Solve the angle $\angle{DCB}$ in triangle $\triangle{ABC}$ with $\angle{A}=84^{\circ}$

Question

Where $\angle{A}=84^{\circ}, \angle{ACD}=42^{\circ}, BD=AC$, find $\angle{BCD}$.

Wonder if there is solution without using trigonometric functions.

I tried with getting circumcenter of triangle ABC, but seems hard to prove it forms an equilateral triangle with side AC.

Also if trying from equilateral and form an Isosceles triangle with two angles of $24^{\circ}$, and then form another isosceles triangle with top angle to be $\angle{B}=24^{\circ}$, it is not easy to prove that $\angle{ADC}=54^{\circ}$.

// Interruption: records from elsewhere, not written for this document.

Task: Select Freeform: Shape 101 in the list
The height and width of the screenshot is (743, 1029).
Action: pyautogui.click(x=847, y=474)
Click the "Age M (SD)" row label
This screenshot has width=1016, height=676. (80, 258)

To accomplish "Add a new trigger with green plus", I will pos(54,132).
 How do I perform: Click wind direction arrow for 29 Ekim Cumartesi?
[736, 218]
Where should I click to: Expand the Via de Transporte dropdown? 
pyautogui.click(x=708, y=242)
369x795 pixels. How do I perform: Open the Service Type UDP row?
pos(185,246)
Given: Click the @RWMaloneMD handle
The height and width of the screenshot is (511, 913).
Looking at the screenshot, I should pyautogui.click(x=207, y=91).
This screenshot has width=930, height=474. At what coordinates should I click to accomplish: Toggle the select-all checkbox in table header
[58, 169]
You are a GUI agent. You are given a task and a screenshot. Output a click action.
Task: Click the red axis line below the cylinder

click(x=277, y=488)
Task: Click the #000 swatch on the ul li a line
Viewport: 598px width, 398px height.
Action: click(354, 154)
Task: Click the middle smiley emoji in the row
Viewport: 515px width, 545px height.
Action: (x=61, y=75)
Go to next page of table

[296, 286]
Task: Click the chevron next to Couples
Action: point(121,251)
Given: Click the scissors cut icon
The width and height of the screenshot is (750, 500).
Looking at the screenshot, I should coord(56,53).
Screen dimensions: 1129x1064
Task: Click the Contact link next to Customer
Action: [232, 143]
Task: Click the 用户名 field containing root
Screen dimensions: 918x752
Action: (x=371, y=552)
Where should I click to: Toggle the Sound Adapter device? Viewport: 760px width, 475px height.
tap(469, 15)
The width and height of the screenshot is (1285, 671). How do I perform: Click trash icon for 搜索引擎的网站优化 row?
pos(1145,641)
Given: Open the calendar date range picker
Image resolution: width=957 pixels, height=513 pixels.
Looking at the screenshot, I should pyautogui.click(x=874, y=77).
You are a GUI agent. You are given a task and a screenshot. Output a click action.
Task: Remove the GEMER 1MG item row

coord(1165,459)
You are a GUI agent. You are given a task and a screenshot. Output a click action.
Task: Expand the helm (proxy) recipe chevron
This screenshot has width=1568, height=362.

I tried with getting circumcenter of triangle ABC, but seems hard to prove it forms an equilateral triangle with side AC. — r ne, Nov 03 '21 at 08:50
There is only one relationship: $\angle{B}+\angle{BCD}=54^{\circ}$. This problem is not solvable by angle chasing, at least not this way. — r ne, Nov 03 '21 at 09:11

score 3 · Accepted Answer · answered Nov 05 '21 at 17:04

3

Draw isosceles triangle $ACE$ such that $CA=CE$.

Let the circumcentre of $\triangle DEC$ be $F$ and draw the equilateral triangle $DEF$.

$\angle CEF=\angle ECF=36^\circ$.

Now construct another equilateral triangle with side $CE$ as in the figure.

$\angle DEG=36^\circ$

$\therefore\triangle DEG\cong\triangle FEC\text{ (S-A-S)}\\ \implies DE=DG.$

Also $\angle BDG=72^\circ.$

Then mark point $H$ on $CE$ such that $CF=CH$.

$\therefore \angle CHF=\angle CFH=72^\circ$.

Also $\triangle EHF$ is isosceles.

Now we can see $\triangle EDG\sim\triangle EHF$. From there we can prove that $\triangle BGE\sim \triangle CFE$.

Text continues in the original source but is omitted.